Znany amerykański amant i aktor Ronald Reagan zapytany kiedyś o to, czy lubi pracować, powiedział: „Ciężka praca jeszcze nikomu nie zaszkodziła, ale po co ryzykować?” Wychodząc więc naprzeciw temu założeniu, robiłem sobie dużo przerw ostatnio podczas szkolenia Grupy GTM21. Wykłady były świetne, prelegenci dobrze przygotowani, merytoryczni. Jeden film można zobaczyć tutaj, drugi tutaj, trzeci tutaj, a w tym miejscu nawet Maciejewski w bardzo nietypowej dla siebie roli wystąpił.
Wszystko więc full wypas, jak to mówią, ale… bardzo blisko był las. A kiedy widzę las… Są tylko cztery rzeczy na świecie, które, jak już zobaczę, to rzucam wszystko, z robotą włącznie: broń biała i drzewcowa, konie, las i woda. Więc, jak się domyślacie, długo się nie zastanawiałem:
Tak stąpając w lakierkach po mchach i paprociach leśnych okazało się nagle… że życie jest piękne! Od razu mi się przypomniało, jak nie tak dawno z Piotrem Wajszczakiem, kiedy robiliśmy konsulting dla pewnego koncernu (nie na literę A), nie mogliśmy się powstrzymać od zrobienia sobie sjesty kilkugodzinnej nad pięknym, modrym stawem:
Pamiętajcie: sukces, sława, pieniądze – świetnie. Lecz to nie wszystko.

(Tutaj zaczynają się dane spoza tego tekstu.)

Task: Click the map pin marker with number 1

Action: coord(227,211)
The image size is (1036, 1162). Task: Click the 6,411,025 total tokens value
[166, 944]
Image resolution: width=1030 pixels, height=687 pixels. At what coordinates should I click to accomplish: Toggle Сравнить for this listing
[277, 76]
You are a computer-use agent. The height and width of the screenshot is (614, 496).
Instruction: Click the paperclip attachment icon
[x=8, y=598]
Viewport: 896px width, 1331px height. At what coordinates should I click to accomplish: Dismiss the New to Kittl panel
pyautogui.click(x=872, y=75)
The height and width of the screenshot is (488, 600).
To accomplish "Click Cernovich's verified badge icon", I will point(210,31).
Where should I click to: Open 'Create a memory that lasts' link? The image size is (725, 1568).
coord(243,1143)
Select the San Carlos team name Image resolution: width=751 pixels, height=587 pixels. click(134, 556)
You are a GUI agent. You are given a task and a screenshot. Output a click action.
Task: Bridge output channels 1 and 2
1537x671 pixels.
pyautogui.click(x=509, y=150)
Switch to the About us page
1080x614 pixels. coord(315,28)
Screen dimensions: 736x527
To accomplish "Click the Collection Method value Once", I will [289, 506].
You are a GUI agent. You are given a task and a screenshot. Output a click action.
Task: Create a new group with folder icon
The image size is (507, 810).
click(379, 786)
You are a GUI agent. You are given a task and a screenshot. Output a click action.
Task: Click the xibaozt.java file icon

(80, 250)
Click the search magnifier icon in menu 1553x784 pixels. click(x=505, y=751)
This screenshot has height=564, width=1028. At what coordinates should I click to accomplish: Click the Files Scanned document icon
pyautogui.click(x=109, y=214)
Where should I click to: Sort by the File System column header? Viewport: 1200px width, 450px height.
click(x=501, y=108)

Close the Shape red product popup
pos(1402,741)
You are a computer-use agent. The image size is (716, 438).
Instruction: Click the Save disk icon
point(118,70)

i tą rybę do domu przywiozłeś i żona ją miała patroszyć?;)
He he, nie Kamilo, takie żubry są niejadalne. Zdjęcia i do wody : ) Nie dałoby się jej zjeść : )
Czyli nic innego nie pozostaje jak tylko jeździć na szkolenia w klimatyczne miejsca i na łonie natury zrobić sobie burze mózgu:)
Dokładnie Justyno. Wbrew pozorom od miejsca bardzo wiele zależy.
O żesz Ty „w rybę”. Świetnie się porozumiewasz z tymi osobnikami. Okaz, a jakże, godny pozazdroszczenia.
Odnoszę wrażenie, że Ty Maciej robisz „burzę” nie tylko mózgów, na spotkaniach menedżerów, ale również w lesie i w stawie. Wszędzie tam, gdzie się pojawiasz, emanujesz pozytywną energią i taką przyciągasz. Świat jest Ci przychylny. Wychodzisz na łono natury z kosą na grzyby i mocną „wędką” nad staw. I najdorodniejsze okazy są w Twoich rękach.
I o TO chodzi! ;D
Być w dwóch miejscach w tym samym czasie to jest wyczyn. Pozbierałeś tak wiele grzybów podczas bardzo aktywnego szkolenia. Pamiętamy to. Ale ryba – piękności. Dobrze że przeżyła bo świetne buziaki daje.